預金金利が0.4%から0.5%に上がっても18年後の差は約6万円で、運用益の差(約370万円)とは桁が違います。金利上昇で変わるのは「投資をやめるかどうか」ではなく、「使う時期が近いお金をどこに置くか」です。
こどもNISA準備中の家庭の基本方針
- 5年以内に使う教育費(入学金・受験費用など)は、優遇金利のある普通預金や定期預金に置く
- 10年以上先の大学費用は、こどもNISAで月々の積立に回す(年間上限60万円)
- 変動型の住宅ローンは金利上昇で返済額が増える可能性があるため、固定費を確認したうえで積立額を決める
- 児童手当(月1万〜1.5万円)を積立の原資にすると、家計への影響を抑えやすい
4. 10月1日の口座開設受付に向けて
こどもNISAの口座開設受付は、SBI証券・楽天証券・マネックス証券・松井証券・三菱UFJ eスマート証券・PayPay証券で10月1日に始まります。

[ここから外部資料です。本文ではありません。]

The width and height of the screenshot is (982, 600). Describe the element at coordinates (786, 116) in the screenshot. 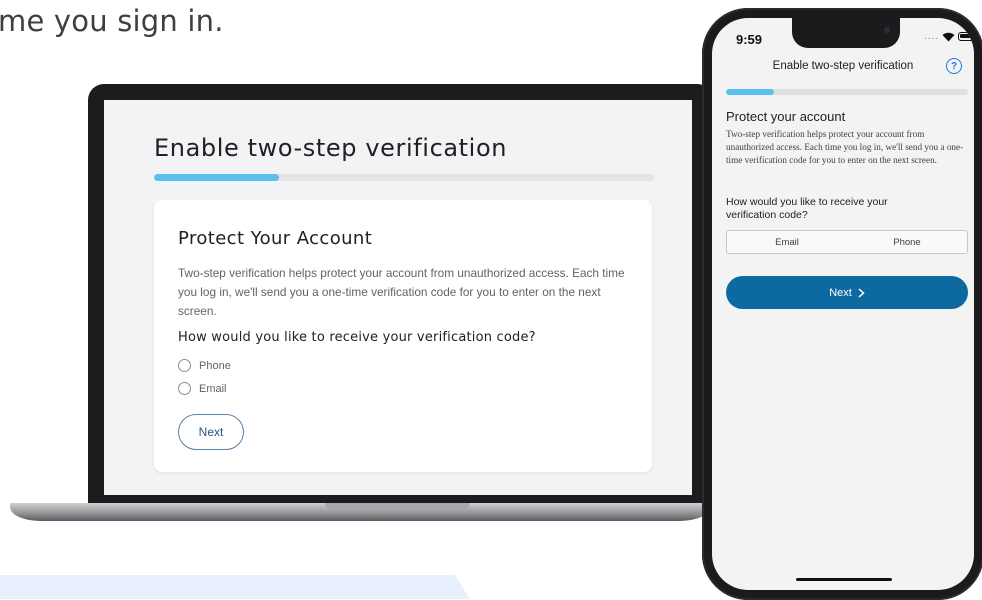

I see `section-title: Protect your account` at that location.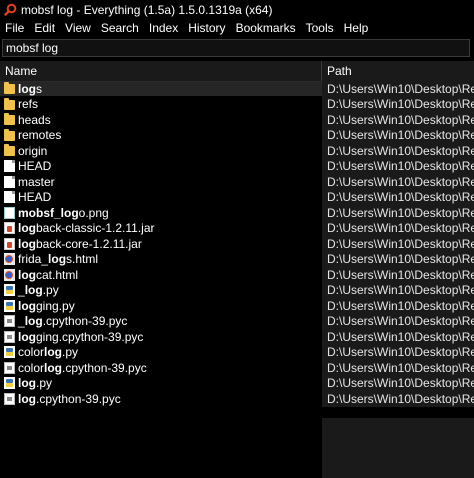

楽天銀行や三菱UFJ銀行など、グループの証券会社と口座を連携させると預金金利の優遇を受けられる銀行もあるため、「預金をどこに置くか」と「こどもNISAをどこで開くか」はセットで考えると効率的です。各社の手続きと必要書類は9月最新まとめを、預金と積立の比較はシミュレーターをご覧ください。
ご注意
本記事は2026年9月20日時点の日本銀行の公表資料と各行の発表・報道に基づいています。預金金利の適用日や優遇条件は各行の最新の案内をご確認ください。本記事は特定の金融商品の推奨ではありません。